THE RECORDS Start Marker

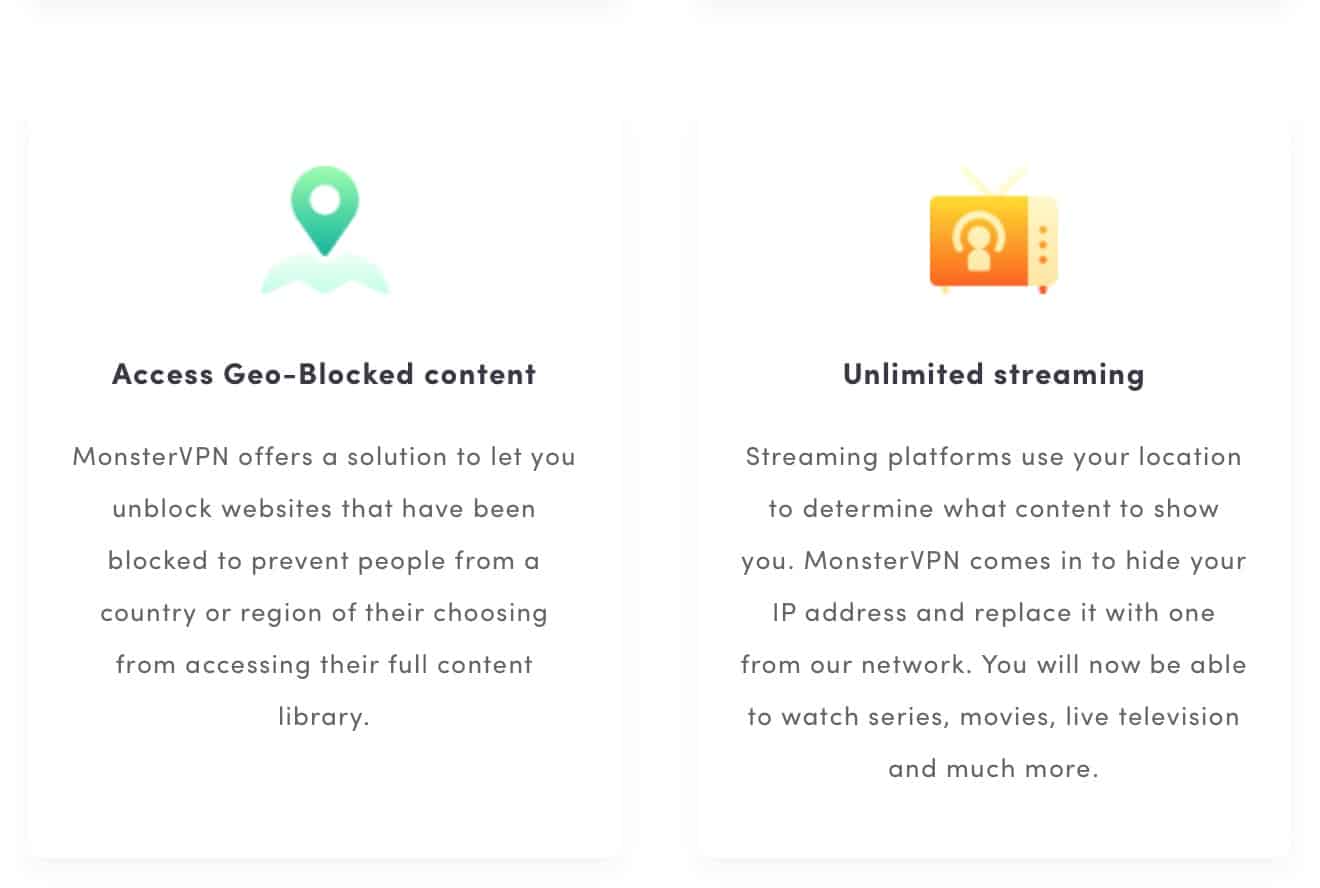Click the light green map beneath the pin
Viewport: 1320px width, 888px height.
click(325, 274)
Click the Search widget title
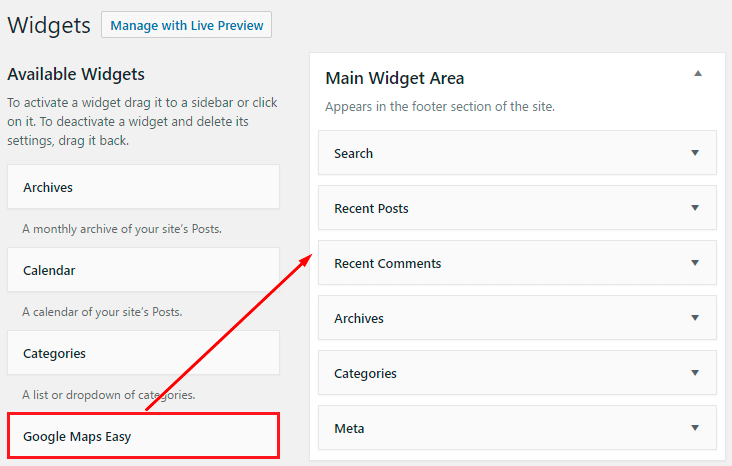Image resolution: width=732 pixels, height=466 pixels. (353, 154)
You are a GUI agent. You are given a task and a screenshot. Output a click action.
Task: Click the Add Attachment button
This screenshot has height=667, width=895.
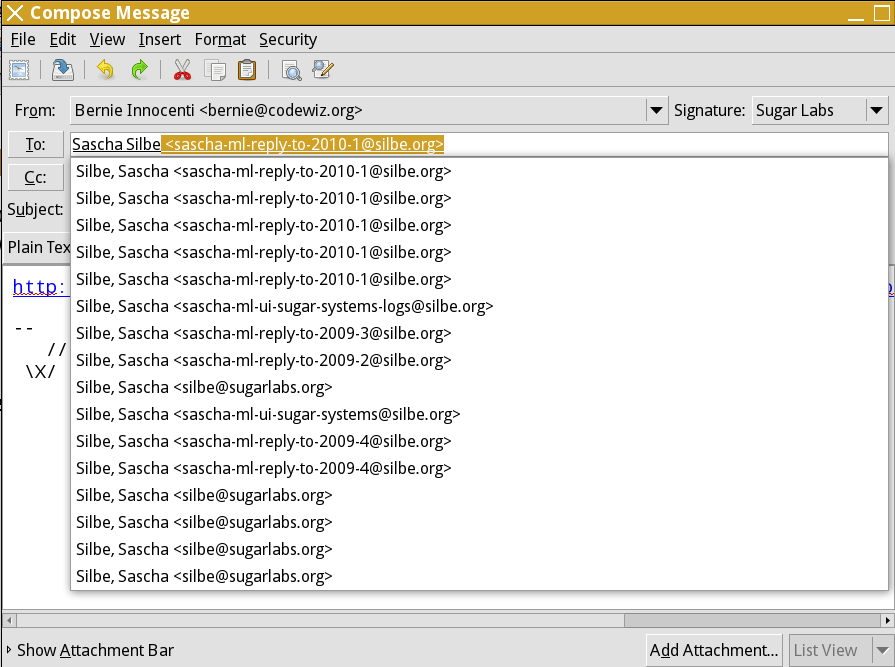[x=714, y=650]
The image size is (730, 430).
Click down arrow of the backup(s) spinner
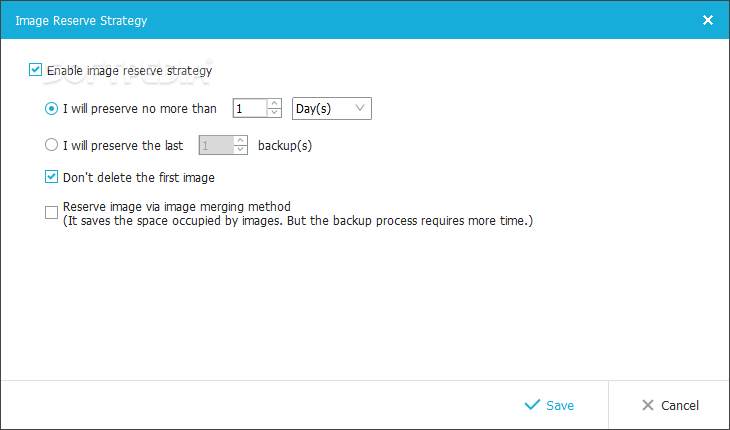[x=240, y=150]

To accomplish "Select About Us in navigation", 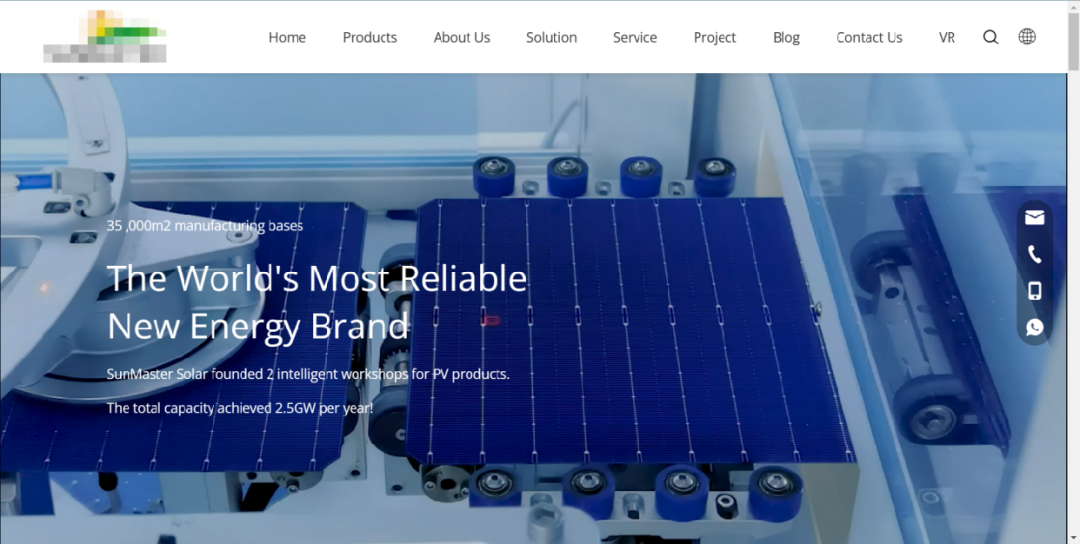I will tap(462, 37).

THE RECORDS End Marker

AIM OF THE EXERCISE:
Set the pictures aside and retype exactly the lines above from the line with "Click the Search widget title" to the line with "Task: Click the Add Attachment button", both included, adding no others.

ANSWER SECTION:
Click the Search widget title
Image resolution: width=732 pixels, height=466 pixels. (353, 154)
You are a GUI agent. You are given a task and a screenshot. Output a click action.
Task: Click the Add Attachment button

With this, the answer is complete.